Естественно, это вырвалось раньше, чем она успела себя остановить — с правдой у неё всегда так.
— Я в том смысле, что... ну, представь, ты капитан Гриффиндорской команды, — она начала аккуратно сглаживать предыдущую резкую фразу, — старшекурсник, а я...
Гадкий утенок. Несносная заучка. Всеобщая заноза в заднице, которая дружит с мальчишками и невозможно задается.
«Я оглянулась бы по сторонам в поисках кучки смеющихся надо мной придурков и прошла бы мимо тебя, молча и высоко подняв голову, как делала тысячу раз до этого и две тысячи раз после».
— ... а я уже иду с Виктором Крамом. Вот что я ответила бы тебе: «Прошу прощения, мистер Вуд, но меня уже пригласил Виктор Крам, придется вам встать в очередь».
Гермиона рассмеялась, опершись щекой о свою руку, лежащую у Оливера на плече.
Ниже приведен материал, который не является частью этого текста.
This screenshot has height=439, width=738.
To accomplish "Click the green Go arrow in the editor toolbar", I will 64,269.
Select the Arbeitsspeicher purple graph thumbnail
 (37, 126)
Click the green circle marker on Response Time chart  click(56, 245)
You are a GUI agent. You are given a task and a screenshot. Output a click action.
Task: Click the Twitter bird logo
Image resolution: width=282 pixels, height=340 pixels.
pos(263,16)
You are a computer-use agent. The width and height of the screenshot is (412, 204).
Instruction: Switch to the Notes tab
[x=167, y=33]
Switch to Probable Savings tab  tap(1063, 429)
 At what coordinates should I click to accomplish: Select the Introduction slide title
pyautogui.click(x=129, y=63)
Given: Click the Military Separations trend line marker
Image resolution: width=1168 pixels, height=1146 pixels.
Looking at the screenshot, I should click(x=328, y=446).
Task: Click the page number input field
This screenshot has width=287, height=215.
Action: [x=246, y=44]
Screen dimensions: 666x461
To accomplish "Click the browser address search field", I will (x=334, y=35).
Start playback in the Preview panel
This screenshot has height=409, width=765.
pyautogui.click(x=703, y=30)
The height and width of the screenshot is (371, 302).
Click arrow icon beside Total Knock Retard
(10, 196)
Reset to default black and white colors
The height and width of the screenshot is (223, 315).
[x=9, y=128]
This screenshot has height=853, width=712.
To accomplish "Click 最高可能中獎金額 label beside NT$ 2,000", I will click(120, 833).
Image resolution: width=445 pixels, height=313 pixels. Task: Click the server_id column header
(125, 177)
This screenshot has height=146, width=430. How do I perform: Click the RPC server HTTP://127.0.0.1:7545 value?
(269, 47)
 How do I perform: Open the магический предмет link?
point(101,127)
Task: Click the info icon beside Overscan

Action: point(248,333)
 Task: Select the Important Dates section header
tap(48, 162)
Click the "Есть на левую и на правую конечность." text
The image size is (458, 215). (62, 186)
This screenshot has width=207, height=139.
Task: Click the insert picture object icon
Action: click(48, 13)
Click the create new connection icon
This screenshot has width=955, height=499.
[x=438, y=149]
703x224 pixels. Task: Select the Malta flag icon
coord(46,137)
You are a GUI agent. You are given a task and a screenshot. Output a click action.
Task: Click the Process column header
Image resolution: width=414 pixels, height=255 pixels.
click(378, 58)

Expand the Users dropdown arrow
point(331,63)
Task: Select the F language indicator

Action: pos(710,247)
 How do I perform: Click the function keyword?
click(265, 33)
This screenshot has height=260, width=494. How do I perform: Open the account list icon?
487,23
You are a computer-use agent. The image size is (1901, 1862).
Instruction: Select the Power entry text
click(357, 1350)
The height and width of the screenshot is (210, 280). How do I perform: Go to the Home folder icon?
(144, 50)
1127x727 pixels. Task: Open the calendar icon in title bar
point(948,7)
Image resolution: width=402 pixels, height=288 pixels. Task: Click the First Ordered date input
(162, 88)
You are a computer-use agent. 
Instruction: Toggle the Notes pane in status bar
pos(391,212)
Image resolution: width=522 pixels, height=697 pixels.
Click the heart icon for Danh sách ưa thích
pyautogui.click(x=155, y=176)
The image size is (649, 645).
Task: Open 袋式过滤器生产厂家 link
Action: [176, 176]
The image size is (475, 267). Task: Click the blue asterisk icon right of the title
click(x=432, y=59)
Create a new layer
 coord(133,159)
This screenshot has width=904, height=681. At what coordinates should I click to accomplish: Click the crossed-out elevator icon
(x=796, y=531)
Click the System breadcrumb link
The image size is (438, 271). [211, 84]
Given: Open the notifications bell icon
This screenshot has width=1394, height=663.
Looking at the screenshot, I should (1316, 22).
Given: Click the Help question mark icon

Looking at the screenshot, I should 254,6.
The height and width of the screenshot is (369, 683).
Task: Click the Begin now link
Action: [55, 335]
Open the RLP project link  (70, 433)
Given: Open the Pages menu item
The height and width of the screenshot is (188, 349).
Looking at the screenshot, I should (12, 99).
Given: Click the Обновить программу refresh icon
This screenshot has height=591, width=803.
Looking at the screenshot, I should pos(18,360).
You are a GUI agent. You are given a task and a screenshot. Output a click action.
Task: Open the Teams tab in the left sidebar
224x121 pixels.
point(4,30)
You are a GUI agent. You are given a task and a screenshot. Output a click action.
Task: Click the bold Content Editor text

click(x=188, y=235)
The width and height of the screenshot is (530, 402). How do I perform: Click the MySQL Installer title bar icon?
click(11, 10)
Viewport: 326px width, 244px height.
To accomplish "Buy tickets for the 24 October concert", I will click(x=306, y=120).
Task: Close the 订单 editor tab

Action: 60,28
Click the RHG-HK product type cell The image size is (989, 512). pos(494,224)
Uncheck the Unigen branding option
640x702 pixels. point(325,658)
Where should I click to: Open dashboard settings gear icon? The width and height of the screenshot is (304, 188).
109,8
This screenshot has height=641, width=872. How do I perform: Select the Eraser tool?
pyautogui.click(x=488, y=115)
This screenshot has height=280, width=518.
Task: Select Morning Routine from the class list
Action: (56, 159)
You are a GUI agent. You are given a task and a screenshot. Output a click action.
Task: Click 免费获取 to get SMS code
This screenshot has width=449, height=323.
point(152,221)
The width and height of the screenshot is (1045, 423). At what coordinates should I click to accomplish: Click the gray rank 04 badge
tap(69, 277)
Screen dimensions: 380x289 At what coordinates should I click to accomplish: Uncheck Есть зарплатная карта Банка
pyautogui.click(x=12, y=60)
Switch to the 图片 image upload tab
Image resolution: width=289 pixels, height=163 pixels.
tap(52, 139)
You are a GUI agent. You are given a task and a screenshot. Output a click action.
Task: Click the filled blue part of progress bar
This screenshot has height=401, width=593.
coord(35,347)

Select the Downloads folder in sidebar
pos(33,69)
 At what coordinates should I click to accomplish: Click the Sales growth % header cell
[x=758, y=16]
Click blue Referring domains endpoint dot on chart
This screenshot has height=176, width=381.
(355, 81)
Пусть он поддержит её и переведет всё в шутку, ну пожалуйста!
— Я бы мог запереть Крама на Астрономической башне, и у тебя не осталось бы выбора.
Он смеялся тоже. Вот и хорошо. Вот и здорово.
Музыка закончилась, и они оба сделали полшага назад, шутливо друг другу поклонившись. И опять шампанское, опять «мисс Грейнджер, добрый вечер, позвольте вас поздравить». Когда ей наконец-то удалось сбежать, было уже за половину двенадцатого ночи.
Она опустилась на диван в коридоре, с наслаждением скинула туфли, подтянула колени к груди и закрыла глаза. Маленькие красивые сволочи, почему это всегда такое мучение?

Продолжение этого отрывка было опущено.